──────── PROVIDED DATA

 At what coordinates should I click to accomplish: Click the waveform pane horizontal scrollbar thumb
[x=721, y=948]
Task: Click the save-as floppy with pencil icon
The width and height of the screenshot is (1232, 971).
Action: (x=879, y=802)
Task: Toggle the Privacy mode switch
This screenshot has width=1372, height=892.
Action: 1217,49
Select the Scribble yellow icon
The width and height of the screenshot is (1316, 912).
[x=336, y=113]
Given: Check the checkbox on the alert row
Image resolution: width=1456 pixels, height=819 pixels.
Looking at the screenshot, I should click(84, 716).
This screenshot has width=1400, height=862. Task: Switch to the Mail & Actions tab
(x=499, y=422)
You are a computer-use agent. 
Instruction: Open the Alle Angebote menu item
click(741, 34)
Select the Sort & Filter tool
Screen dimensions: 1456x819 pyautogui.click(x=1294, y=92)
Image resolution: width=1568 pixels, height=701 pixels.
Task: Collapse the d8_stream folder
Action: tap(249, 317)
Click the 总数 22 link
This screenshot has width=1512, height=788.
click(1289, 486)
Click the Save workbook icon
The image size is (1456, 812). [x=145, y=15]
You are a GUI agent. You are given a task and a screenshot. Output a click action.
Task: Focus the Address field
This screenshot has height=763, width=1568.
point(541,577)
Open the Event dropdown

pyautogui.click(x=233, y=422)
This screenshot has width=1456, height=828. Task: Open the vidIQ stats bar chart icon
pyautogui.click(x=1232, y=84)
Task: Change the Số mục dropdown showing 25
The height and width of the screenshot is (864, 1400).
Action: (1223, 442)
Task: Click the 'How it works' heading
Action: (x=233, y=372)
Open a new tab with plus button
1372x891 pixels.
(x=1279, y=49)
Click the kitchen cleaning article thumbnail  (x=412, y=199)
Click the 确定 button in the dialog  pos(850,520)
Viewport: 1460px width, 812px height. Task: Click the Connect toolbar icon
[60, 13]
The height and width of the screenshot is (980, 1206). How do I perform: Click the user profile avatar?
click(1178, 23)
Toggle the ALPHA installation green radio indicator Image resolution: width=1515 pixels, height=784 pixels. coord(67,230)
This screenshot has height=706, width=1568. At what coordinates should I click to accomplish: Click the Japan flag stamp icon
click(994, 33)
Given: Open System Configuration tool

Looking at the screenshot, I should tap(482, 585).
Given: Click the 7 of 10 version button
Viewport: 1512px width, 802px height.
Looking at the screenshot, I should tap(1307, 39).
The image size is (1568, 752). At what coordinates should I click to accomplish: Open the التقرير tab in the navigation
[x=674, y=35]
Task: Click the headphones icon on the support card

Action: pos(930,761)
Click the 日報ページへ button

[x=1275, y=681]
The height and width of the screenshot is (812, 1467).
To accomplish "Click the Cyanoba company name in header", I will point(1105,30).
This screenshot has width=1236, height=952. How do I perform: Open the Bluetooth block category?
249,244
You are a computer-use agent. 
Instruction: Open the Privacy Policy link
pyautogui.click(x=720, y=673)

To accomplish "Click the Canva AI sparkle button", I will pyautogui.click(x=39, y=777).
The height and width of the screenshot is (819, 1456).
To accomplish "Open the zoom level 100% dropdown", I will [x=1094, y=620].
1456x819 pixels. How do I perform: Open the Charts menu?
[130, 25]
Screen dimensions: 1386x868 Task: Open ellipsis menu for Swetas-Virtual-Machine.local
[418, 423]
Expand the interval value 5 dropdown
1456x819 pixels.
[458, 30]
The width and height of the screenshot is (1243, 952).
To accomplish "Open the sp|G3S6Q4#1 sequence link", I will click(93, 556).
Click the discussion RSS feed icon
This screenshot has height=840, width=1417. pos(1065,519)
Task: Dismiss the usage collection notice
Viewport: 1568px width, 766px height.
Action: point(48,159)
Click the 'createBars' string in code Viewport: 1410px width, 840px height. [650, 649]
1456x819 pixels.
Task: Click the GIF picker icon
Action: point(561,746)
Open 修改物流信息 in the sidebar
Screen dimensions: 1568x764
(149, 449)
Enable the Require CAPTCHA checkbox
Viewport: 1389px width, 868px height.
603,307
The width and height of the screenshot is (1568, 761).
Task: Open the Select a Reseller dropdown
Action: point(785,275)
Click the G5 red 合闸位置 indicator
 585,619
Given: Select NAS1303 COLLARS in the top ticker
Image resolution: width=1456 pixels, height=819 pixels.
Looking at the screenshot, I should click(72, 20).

────────────────

WHAT TO DO:
Beginning at the line that holds "Screen dimensions: 1386x868", write out word for word each line through the end of the records.

ANSWER TO THIS PROBLEM:
Screen dimensions: 1386x868 Task: Open ellipsis menu for Swetas-Virtual-Machine.local
[418, 423]
Expand the interval value 5 dropdown
1456x819 pixels.
[458, 30]
The width and height of the screenshot is (1243, 952).
To accomplish "Open the sp|G3S6Q4#1 sequence link", I will click(93, 556).
Click the discussion RSS feed icon
This screenshot has height=840, width=1417. pos(1065,519)
Task: Dismiss the usage collection notice
Viewport: 1568px width, 766px height.
Action: point(48,159)
Click the 'createBars' string in code Viewport: 1410px width, 840px height. [650, 649]
1456x819 pixels.
Task: Click the GIF picker icon
Action: point(561,746)
Open 修改物流信息 in the sidebar
Screen dimensions: 1568x764
(149, 449)
Enable the Require CAPTCHA checkbox
Viewport: 1389px width, 868px height.
603,307
The width and height of the screenshot is (1568, 761).
Task: Open the Select a Reseller dropdown
Action: point(785,275)
Click the G5 red 合闸位置 indicator
 585,619
Given: Select NAS1303 COLLARS in the top ticker
Image resolution: width=1456 pixels, height=819 pixels.
Looking at the screenshot, I should click(72, 20).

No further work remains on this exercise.